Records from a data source
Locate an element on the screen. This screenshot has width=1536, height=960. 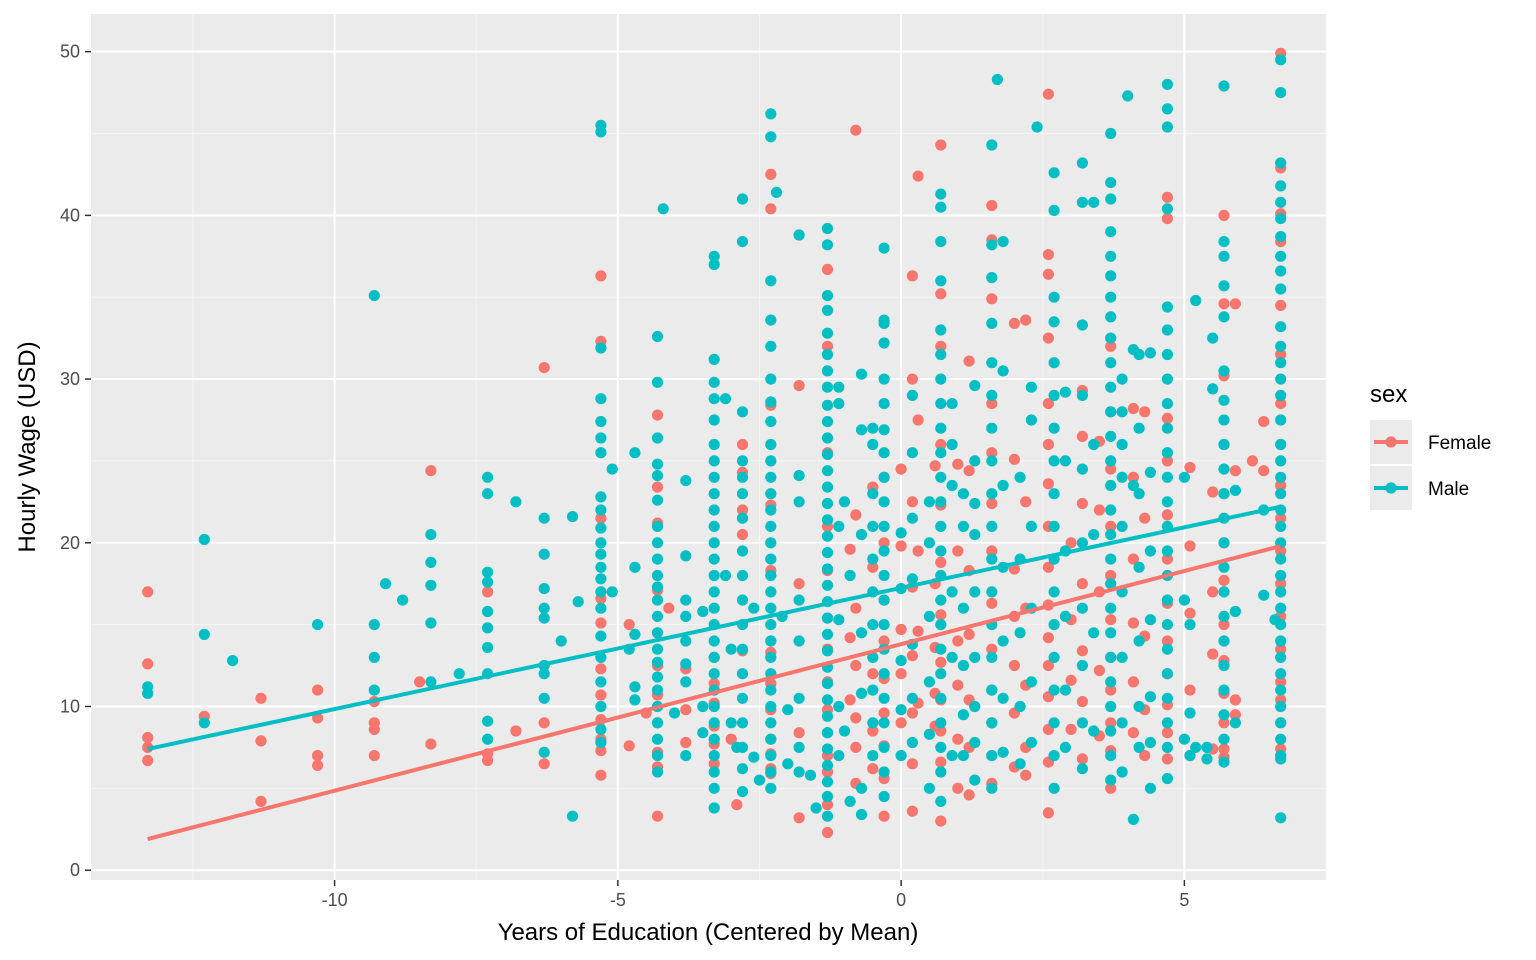
x-axis: -10 -5 0 5 is located at coordinates (756, 895).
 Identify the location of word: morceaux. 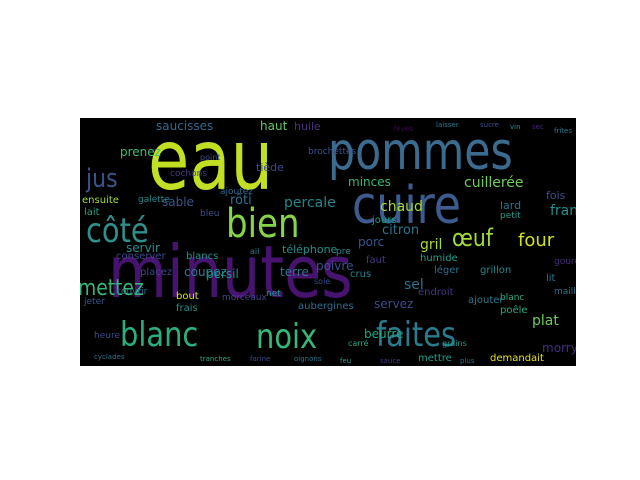
(244, 298).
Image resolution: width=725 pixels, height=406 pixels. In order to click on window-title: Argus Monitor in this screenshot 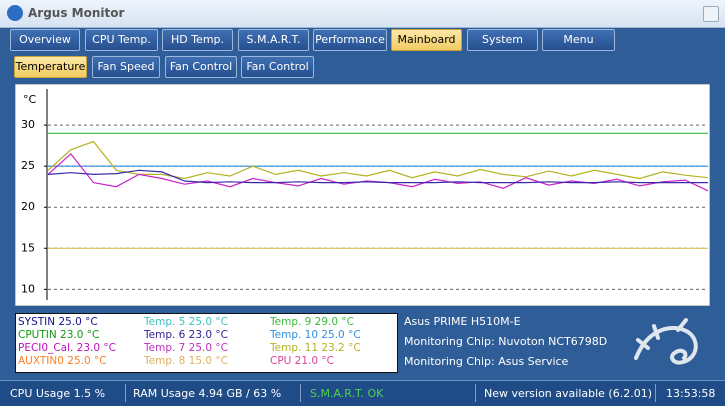, I will do `click(76, 13)`.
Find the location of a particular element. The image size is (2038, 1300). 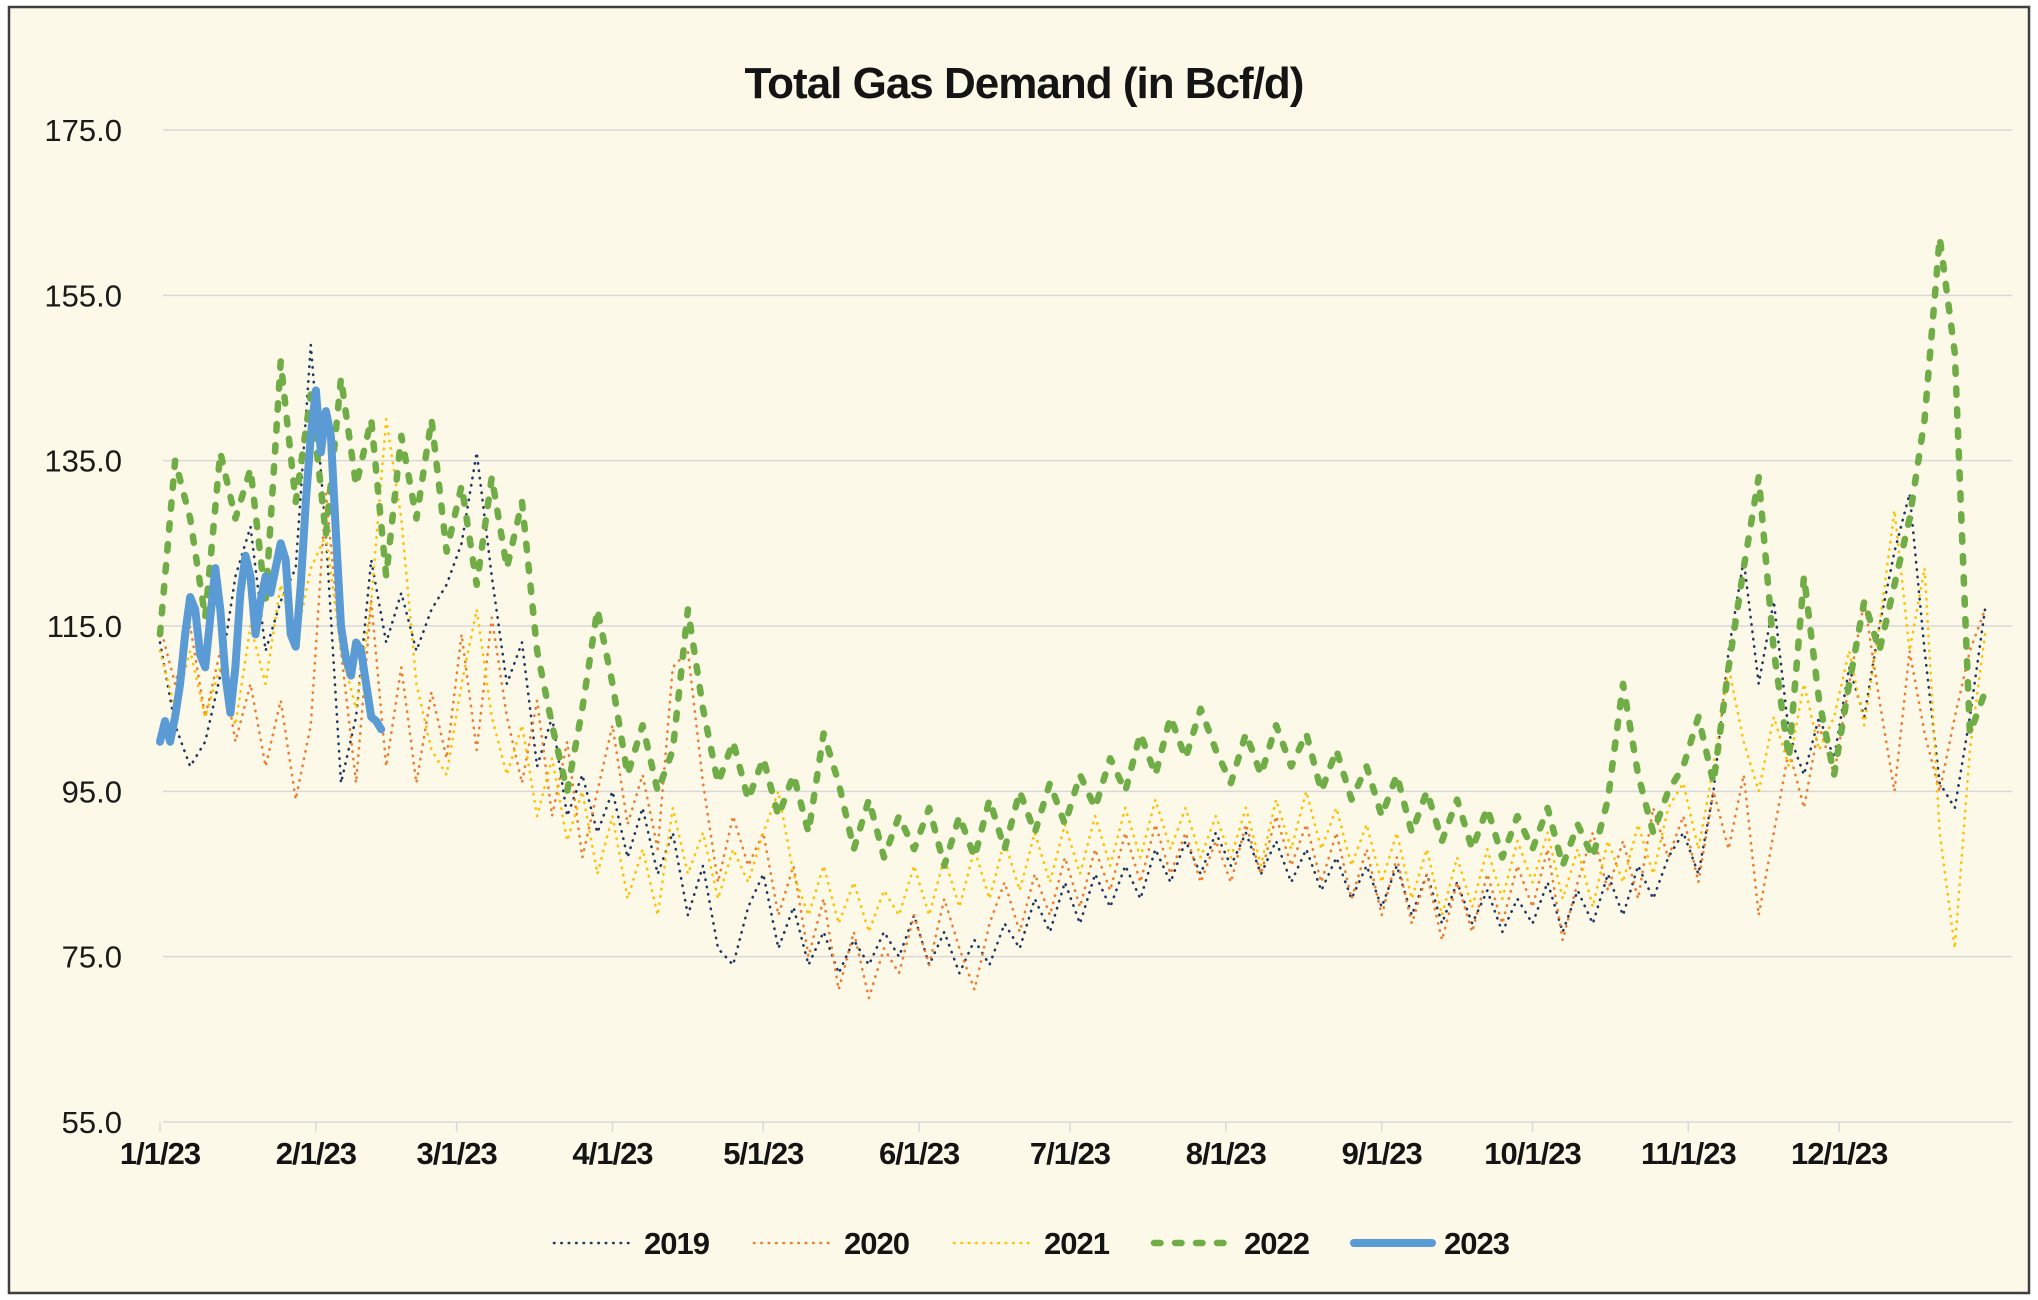

x-axis-tick-label: 12/1/23 is located at coordinates (1840, 1154).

- WHAT IS NEEDED -
Copy the listing from the line containing "Find the location" through the end of the listing, swapping "particular element" for "specific element" and leaving everything else unchanged. Leave the pictures out.

- THE ANSWER -
Find the location of a specific element. The image size is (2038, 1300). 

x-axis-tick-label: 12/1/23 is located at coordinates (1840, 1154).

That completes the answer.